A pochi giorni dalla chiusura della chiesa di san Domenico, il Comune di Trani, per mezzo del proprio dirigente dell’Area lavori pubblici, Giovanni Didonna, ha assunto l’ultimo impegno di spesa per il mantenimento del presidio di sicurezza della facciata, relativo a tutti i dodici mesi del 2017. La spesa è di 15.960 euro in favore della impresa edile di Trani Giacomo De Palma.
Questa volta a pagare non sarà più l’Ente, bensì il Ministero – Fondo edifici di culto. Infatti, la somma sarà solo anticipata dal Comune e poi addebitata al proprietario, appunto il Fondo edifici di culto. L’Ente quindi si impegnerà, stando a quanto si legge in determina, ad adottare tutti i provvedimenti necessari ad ottenere la somma anticipata.

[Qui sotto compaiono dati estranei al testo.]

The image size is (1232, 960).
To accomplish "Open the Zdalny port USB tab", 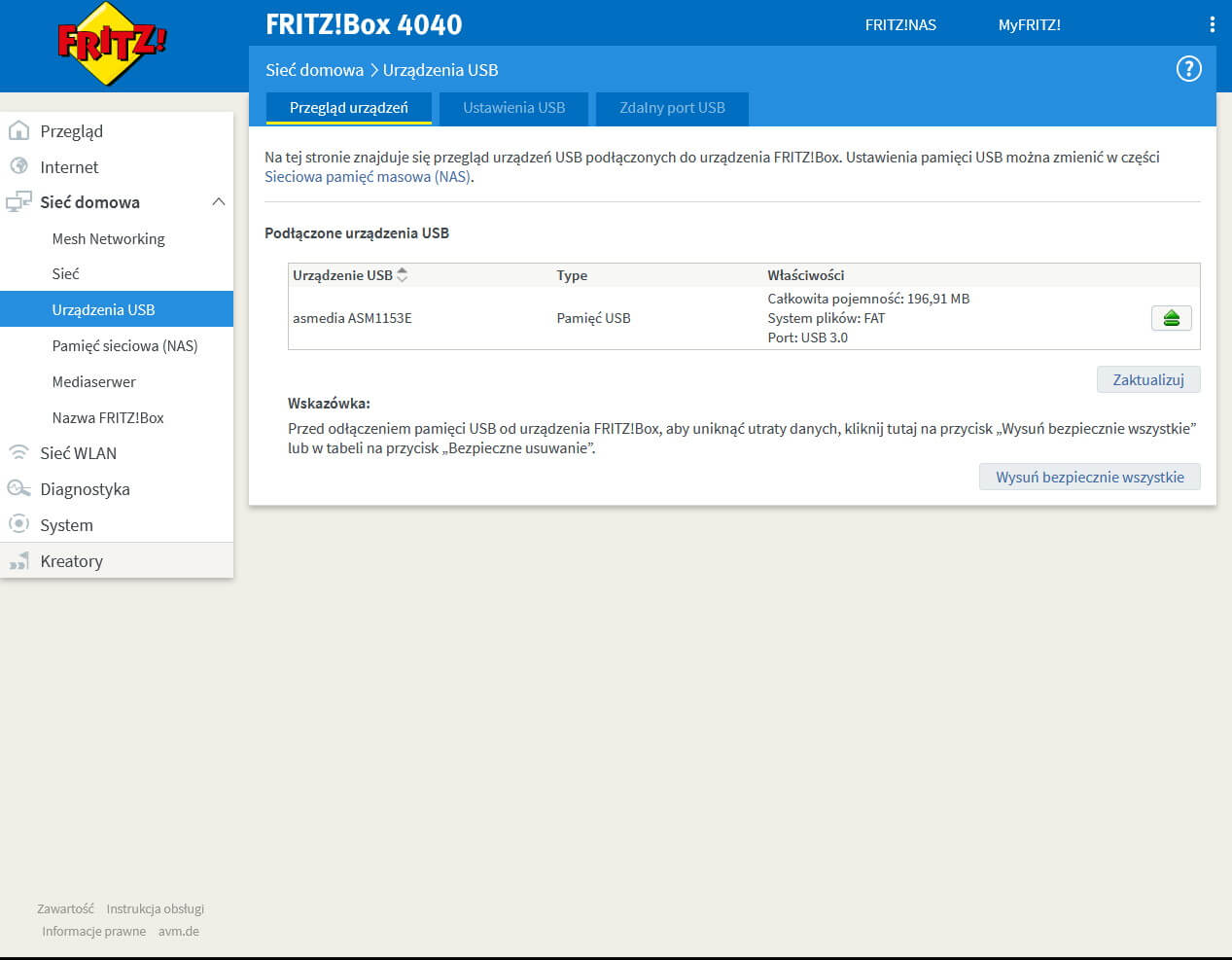I will pos(672,108).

Non è da escludere che si punti, anche, al recupero delle somme giù liquidate negli anni precedenti, essendosi accertato che la proprietà del bene non è in capo alla civica amministrazione.
Intanto il prospetto della chiesa di San Domenico, da oggi, è totalmente libero da quelle impalcature che non solo hanno evitato cadute di calcinacci sui passanti per tutto questo tempo, ma hanno, anche, mantenuto pulita la facciata.
E questa, oggi, si mostra paradossalmente splendida nella sua bellezza, facendo risaltare ulteriormente il paradosso di una chiesa tanto bella, quanto chiusa a tempo indeterminato.